Jacob perked up. “I thought it was for Ant.”

“Ant just lost it.”

Though it looked like Anthony was getting a consolation prize. Over at his bench, her mother had produced a red bag from her purse full of some kind of candy he immediately tore into. They probably had the dye in them that made him absolutely apeshit. He shoved several in his mouth, and her mom started steering him toward the van.

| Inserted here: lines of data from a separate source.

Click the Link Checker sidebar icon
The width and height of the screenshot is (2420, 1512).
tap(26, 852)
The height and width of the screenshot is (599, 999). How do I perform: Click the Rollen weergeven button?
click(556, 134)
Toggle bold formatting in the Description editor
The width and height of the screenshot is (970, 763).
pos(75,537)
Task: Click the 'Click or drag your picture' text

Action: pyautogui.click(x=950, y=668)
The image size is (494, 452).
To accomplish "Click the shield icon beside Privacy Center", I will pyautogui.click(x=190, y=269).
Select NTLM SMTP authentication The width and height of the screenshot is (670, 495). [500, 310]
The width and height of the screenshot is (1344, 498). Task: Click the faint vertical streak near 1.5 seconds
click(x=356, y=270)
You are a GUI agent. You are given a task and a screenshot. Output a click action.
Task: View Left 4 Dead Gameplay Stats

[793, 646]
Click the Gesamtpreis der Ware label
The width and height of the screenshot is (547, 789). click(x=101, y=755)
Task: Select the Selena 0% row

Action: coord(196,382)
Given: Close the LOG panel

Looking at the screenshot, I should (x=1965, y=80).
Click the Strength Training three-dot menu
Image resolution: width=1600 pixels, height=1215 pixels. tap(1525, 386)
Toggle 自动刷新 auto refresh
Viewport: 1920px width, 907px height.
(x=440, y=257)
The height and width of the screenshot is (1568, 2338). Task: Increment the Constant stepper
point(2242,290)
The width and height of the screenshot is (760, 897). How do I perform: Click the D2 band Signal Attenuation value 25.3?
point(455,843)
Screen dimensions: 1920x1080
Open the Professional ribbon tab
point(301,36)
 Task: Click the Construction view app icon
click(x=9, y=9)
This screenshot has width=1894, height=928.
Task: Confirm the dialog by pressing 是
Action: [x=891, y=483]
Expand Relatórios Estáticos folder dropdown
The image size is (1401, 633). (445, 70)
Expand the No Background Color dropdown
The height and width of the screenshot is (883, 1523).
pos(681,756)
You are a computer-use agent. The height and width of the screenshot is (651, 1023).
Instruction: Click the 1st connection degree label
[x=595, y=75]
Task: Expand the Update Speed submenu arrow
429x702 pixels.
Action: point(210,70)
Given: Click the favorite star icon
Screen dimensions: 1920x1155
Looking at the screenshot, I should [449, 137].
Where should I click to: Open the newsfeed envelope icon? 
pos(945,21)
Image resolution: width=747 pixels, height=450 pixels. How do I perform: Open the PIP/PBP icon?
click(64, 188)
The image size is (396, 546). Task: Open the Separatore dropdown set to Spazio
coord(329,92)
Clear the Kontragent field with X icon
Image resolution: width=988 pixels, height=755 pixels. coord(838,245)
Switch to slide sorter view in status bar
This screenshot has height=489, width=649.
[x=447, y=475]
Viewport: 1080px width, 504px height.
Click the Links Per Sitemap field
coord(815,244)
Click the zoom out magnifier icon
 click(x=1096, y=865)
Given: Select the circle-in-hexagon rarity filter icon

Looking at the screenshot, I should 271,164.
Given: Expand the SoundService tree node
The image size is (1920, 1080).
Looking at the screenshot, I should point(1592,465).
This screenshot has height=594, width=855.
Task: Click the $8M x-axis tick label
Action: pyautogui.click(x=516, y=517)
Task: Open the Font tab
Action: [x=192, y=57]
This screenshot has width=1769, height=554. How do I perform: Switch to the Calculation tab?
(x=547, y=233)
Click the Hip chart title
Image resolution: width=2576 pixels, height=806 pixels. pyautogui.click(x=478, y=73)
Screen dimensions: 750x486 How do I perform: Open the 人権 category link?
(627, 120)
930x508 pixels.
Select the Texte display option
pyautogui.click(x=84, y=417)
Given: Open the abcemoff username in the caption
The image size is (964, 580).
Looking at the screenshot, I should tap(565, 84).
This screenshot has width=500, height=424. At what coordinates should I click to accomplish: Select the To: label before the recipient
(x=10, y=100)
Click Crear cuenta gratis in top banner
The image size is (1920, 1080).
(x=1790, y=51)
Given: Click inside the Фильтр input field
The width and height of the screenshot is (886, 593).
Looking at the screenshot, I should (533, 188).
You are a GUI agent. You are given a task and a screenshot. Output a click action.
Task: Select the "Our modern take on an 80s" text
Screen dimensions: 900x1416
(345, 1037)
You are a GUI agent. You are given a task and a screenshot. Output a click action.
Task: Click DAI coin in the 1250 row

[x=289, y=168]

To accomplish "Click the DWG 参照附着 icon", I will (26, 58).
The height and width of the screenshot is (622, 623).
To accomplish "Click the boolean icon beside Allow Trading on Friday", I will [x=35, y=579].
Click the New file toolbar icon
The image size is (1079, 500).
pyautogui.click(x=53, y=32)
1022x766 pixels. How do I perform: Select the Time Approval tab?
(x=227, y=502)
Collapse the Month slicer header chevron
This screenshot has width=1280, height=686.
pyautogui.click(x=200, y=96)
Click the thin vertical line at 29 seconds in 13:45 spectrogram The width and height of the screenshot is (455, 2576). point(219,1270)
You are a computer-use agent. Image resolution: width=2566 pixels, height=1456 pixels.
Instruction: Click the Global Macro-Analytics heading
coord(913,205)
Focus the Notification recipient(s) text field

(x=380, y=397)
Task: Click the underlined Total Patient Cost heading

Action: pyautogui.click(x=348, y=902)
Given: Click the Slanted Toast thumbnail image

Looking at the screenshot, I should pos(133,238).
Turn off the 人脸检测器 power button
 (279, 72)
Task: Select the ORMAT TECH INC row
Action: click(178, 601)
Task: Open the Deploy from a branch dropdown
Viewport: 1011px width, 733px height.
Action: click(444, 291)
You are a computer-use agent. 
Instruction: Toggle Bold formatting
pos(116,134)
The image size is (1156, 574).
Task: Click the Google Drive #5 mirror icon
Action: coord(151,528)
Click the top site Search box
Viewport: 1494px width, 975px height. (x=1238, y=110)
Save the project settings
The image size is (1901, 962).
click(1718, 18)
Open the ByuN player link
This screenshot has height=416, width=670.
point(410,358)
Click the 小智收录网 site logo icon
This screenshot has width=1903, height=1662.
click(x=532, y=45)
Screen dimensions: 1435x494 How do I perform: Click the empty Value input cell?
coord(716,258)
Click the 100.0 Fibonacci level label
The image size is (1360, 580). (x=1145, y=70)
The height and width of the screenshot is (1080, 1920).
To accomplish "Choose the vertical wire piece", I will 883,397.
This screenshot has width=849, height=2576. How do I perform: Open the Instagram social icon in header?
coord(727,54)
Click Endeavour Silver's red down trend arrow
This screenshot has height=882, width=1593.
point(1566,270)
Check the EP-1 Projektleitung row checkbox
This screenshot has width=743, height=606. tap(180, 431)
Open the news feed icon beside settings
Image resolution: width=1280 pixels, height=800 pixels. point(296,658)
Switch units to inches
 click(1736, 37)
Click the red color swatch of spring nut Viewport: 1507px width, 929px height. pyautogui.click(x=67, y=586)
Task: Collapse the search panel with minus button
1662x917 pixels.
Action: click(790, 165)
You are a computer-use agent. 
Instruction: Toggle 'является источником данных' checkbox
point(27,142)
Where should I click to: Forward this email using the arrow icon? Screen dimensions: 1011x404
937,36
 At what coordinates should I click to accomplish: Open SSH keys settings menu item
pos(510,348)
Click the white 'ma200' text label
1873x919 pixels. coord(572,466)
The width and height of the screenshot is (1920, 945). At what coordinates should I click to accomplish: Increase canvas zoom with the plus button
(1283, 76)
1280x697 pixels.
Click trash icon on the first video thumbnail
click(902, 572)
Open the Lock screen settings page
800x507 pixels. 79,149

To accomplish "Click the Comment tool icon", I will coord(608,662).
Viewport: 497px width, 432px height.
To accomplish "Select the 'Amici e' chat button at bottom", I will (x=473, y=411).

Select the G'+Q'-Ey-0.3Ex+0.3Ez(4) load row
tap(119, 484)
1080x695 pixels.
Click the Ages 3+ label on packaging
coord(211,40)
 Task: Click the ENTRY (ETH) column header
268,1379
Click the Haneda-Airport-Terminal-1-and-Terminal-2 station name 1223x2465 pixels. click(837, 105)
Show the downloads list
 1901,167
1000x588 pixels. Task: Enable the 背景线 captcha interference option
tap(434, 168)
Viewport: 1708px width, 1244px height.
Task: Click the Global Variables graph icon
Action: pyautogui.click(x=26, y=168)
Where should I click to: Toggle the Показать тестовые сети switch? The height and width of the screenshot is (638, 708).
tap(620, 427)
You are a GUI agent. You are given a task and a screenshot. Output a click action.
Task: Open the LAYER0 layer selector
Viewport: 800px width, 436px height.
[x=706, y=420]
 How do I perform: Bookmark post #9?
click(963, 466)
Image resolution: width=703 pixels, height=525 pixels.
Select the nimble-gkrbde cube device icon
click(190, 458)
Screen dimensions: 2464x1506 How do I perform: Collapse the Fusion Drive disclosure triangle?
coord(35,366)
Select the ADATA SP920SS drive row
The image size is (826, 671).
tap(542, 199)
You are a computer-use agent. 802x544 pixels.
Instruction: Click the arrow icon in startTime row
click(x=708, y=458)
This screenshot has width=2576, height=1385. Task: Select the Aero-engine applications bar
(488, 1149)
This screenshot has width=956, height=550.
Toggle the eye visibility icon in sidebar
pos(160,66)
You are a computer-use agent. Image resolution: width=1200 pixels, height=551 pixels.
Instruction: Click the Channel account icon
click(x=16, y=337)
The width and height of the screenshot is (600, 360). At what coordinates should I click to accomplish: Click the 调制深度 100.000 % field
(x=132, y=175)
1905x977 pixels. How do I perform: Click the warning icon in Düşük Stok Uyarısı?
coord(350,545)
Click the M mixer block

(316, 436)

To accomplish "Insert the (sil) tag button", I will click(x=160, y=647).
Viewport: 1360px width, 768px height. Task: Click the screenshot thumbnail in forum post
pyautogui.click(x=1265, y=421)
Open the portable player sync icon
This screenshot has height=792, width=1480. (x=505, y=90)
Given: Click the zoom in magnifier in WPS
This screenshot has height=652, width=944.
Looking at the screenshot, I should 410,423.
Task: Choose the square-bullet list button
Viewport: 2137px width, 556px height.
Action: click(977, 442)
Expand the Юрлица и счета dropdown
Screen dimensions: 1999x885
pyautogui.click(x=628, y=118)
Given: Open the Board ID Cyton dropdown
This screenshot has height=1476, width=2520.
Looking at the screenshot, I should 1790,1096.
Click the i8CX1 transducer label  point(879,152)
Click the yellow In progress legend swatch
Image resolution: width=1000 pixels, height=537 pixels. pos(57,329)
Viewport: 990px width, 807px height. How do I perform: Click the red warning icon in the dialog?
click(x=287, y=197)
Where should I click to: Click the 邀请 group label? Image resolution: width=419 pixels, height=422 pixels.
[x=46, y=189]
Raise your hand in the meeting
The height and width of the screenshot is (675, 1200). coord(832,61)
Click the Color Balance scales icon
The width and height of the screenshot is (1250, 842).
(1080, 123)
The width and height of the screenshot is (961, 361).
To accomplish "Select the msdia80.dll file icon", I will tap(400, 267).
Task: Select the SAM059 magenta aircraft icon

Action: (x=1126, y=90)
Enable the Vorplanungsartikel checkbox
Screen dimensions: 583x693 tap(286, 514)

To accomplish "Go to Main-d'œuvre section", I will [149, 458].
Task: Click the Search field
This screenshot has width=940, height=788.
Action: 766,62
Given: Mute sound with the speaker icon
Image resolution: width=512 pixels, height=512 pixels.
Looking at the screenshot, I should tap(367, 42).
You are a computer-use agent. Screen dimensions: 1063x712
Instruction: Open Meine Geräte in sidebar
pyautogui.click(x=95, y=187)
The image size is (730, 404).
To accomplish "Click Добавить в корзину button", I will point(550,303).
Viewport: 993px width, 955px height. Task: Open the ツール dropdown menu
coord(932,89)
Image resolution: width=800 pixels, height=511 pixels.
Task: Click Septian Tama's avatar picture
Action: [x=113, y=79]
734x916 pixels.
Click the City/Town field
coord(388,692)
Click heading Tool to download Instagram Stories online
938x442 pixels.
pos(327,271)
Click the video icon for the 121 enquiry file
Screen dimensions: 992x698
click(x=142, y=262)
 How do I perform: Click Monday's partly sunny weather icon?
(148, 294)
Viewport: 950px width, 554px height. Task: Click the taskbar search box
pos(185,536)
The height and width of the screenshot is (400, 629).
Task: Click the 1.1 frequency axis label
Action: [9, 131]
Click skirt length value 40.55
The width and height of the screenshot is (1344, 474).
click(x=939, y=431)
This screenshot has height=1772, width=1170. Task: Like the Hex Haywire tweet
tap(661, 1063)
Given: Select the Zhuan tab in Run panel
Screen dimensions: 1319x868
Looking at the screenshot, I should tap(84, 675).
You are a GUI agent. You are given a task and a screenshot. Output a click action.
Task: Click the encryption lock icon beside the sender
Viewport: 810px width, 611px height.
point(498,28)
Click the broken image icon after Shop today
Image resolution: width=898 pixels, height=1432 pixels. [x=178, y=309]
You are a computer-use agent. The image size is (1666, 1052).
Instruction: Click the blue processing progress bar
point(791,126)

“You ready to try this, bub?” Amber asked Jacob.

“Sure.”

She stood up. When he held out his arms, she lifted him to her hip, even though he was too big for it. Six years old—people gave them funny looks sometimes. But he was her baby. Her last baby. When he stopped wanting her to carry him, no one ever would again.

They walked across the lobby. Jacob rested his head against her neck, and a rogue tear got away from her. It worked its way down her cheek to her neck before she could free a hand to wipe it away. When she’d managed to take another deep breath and get herself under control, she looked up to see Tony watching her.